The figures and forecasts the construction industry’s year ahead:
After a lean – and often long – two years for the construction industry, commentators have shared their year-end reviews and how they anticipate this will shape 2022.
All told, 2021 was a positive year for the industry, as project starts, contract awards and planning approvals were largely buoyant. However, there were slumps towards the end of the year. While the supply chain challenges behind these are beginning to level out now, rising energy costs are expected to cause fresh problems for material supply and costs.
The view from Glenigan’s Construction Review
In Glenigan’s most recent Construction Review – sharing activity to the end of December 2021 – it reflects on a poor finish to a generally strong year, but promising signs for the months ahead. Its headline figures focus on a 39% drop in project starts in the final quarter of 2021, but a 26% jump in planning approvals.
By almost all measures – detailed planning approvals, main contract awards and project starts – 2021 saw improvements on the challenges of 2020, Glenigan reported. Main contract awards reached an all-time high, topping £109bn, and project starts grew healthily compared to both 2020 and 2019 levels. However, a slump in major project approvals, down by around 25%, hampered ending the year with a clean sheet for all measures.
The ongoing supply chain challenges – impacting the availability of materials and labour and causing sharp price rises – took their toll on Quarters 3 and 4 of 2021. This is one of the leading causes of the Glenigan Index – looking at projects with a construction value of less than £100m which started in the preceding three months – showing a c.20% drop in project starts overall.
However, looking at these figures in a wider economic context, the construction industry’s fortunes in Quarter 4 reflected the overall economy as slow GDP growth in November took the economy back to pre-pandemic levels.
The view from Barbour ABI
Barbour ABI’s first Snap Analysis of the year also focuses on the strength that main contract awards brought to 2021. The all-time-high – a 27% year-on-year increase following the back-to-back challenges of Brexit and Covid-19 – was largely due to recovery in the residential sector, it reported.
The Snap Analysis also echoed Glenigan’s optimism following the strong year-end for planning approvals. It reported how £95bn spend, across more than 31,500 projects, had been approved in 2021. Growth was strongest for the Industrial and Commercial & Retail sectors, including Industrial breaking all records with £11.7bn of approvals. The Industrial sector had already had a bumper year, with a 97% growth in contract awards.
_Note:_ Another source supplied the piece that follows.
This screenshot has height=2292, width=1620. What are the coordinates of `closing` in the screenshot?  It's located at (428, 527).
Barbour ABI has now highlighted which sectors and regions look set to deliver the best opportunities in 2022.
Ones to watch – sectors and regions
The new Super Sector Regional Review shares the sectors and regions Barbour ABI’s experts anticipate the most significant output from this year.
It suggests the Commercial & Retail sector will be one to watch. As shoppers continue to shift away from busy high streets and office-use readjusts after nearly two years of working from home, more changes in use are anticipated.
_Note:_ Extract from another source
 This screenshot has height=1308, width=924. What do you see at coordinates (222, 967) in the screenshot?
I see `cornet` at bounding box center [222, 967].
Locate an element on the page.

Similarly, ongoing and new projects in the Infrastructure sector – including warehousing, distribution centres, factories and plants – will support the construction industry’s ongoing recovery. In the Midlands alone, £620m worth of infrastructure planning approvals have been given the go ahead.
What to expect – steel prices
Steel prices have risen once again, up by £50 a tonne in January. British Steel said this is down to “the sustained high level of steelmaking costs in recent weeks”, from rising energy, transport and raw material prices. Steel contractors are now working to limit the impact this will have on the construction industry, and their clients’ budgets and timelines, in the coming months.
As ever, navigating these supply chain challenges is made easier through close contractor-client relationships and early contractor involvement.